What you are asked to do: Turn the data from the line containing "You are a GUI" through the end of the data into a JSON list of strings, one string per line, skipping blank lines and leaving out the pictures.

START Provided records

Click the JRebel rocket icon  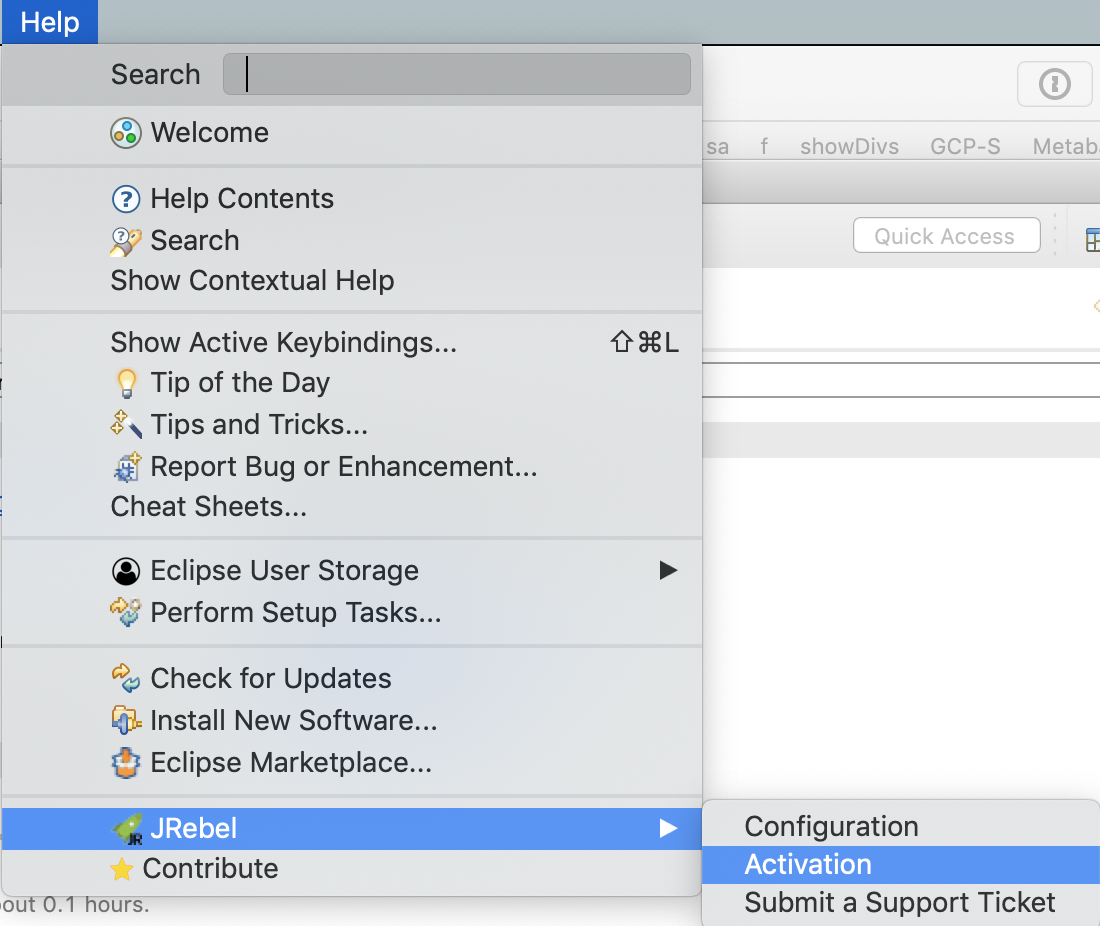pyautogui.click(x=126, y=829)
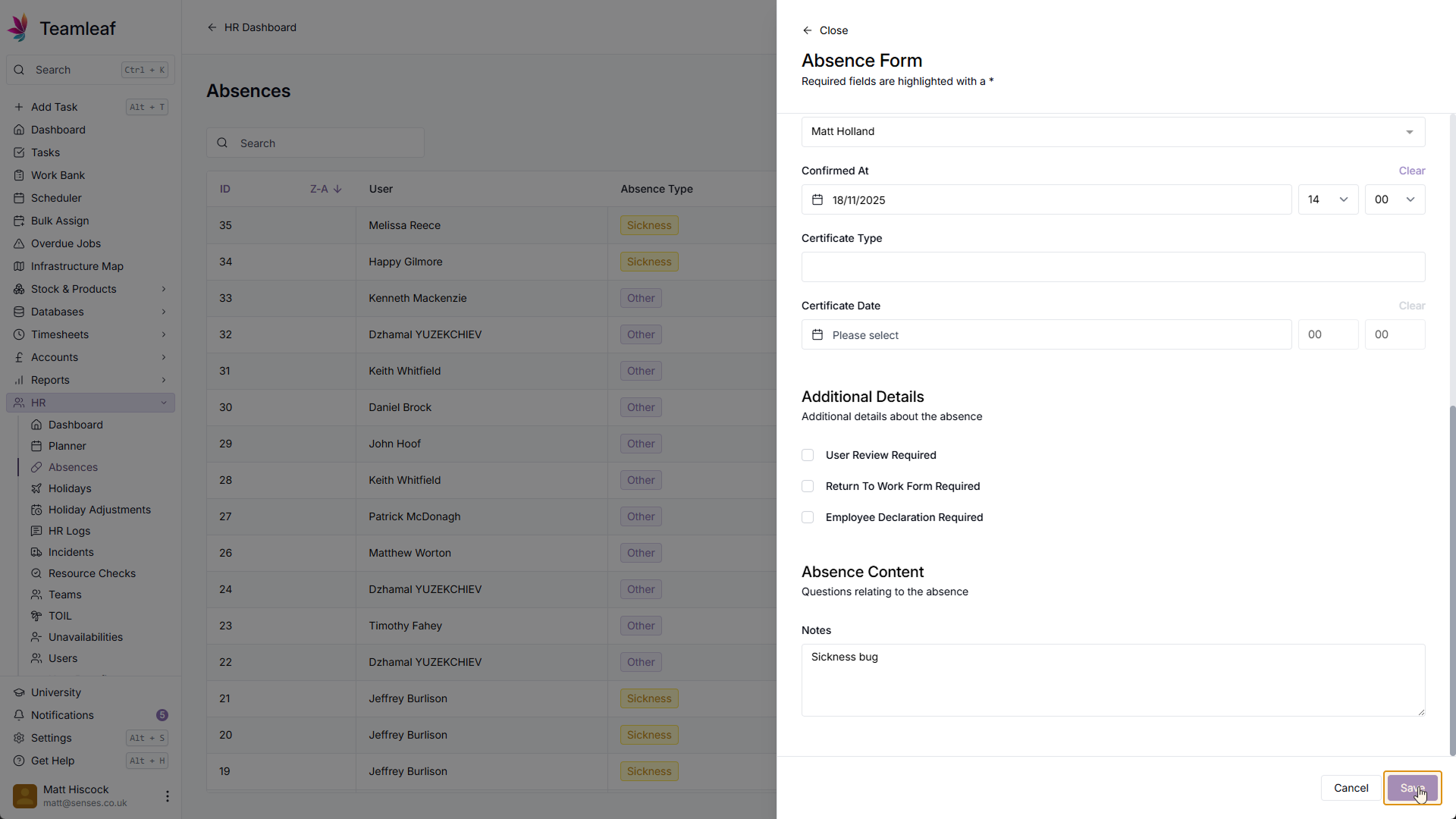Screen dimensions: 1456x819
Task: Click the Infrastructure Map sidebar icon
Action: [x=19, y=266]
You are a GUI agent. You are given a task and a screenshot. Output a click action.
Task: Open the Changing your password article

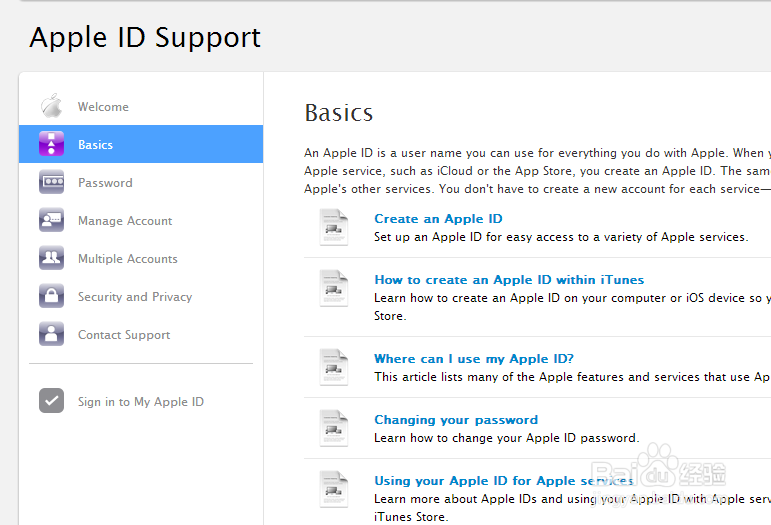click(x=456, y=420)
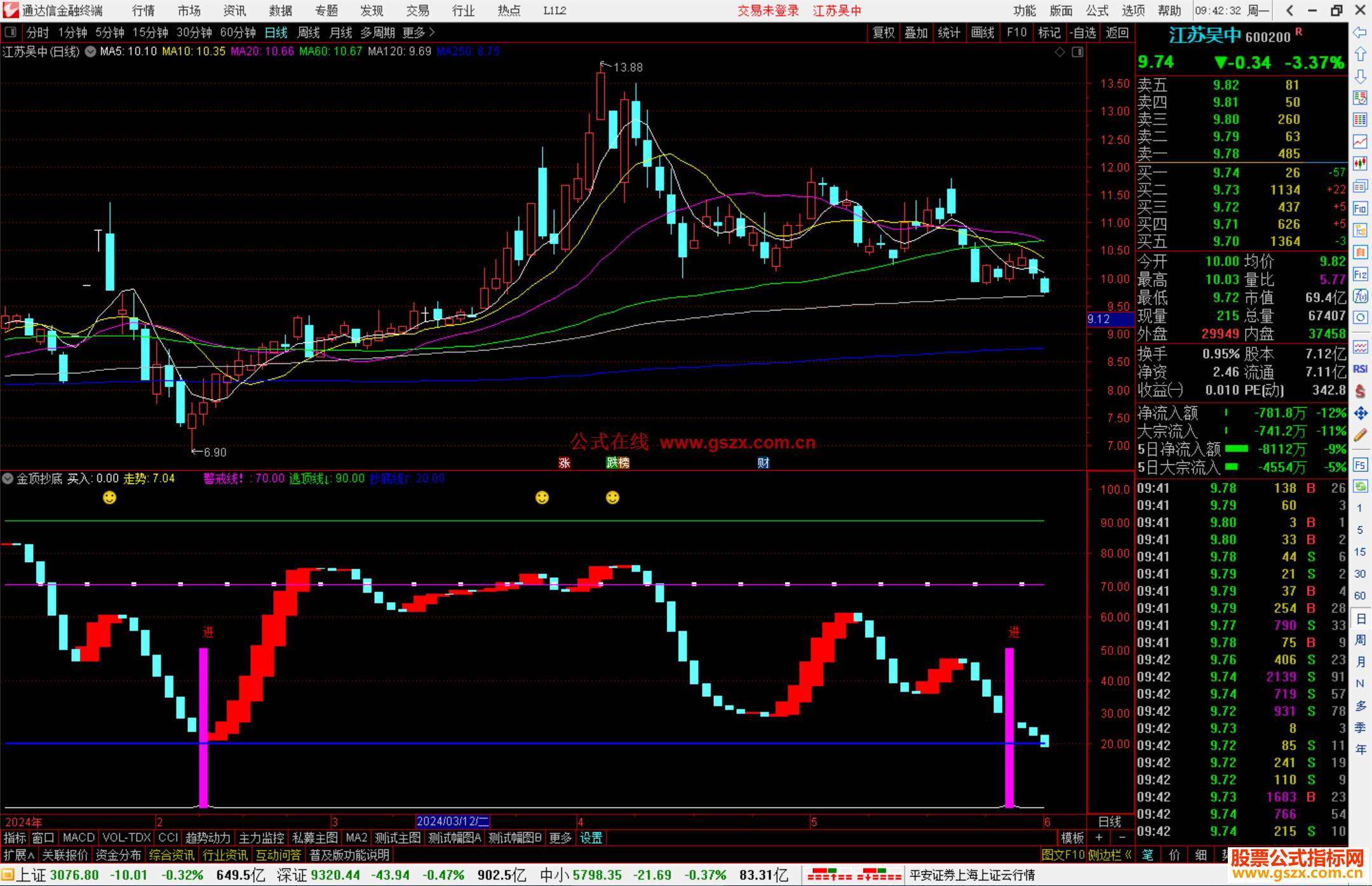Click the blue back arrow sidebar icon

[1360, 32]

END Provided records

Task answer:
[
  "You are a GUI agent. You are given a task and a screenshot. Output a click action.",
  "Task: Open the Changing your password article",
  "click(x=456, y=420)",
  "Click the blue back arrow sidebar icon",
  "[1360, 32]"
]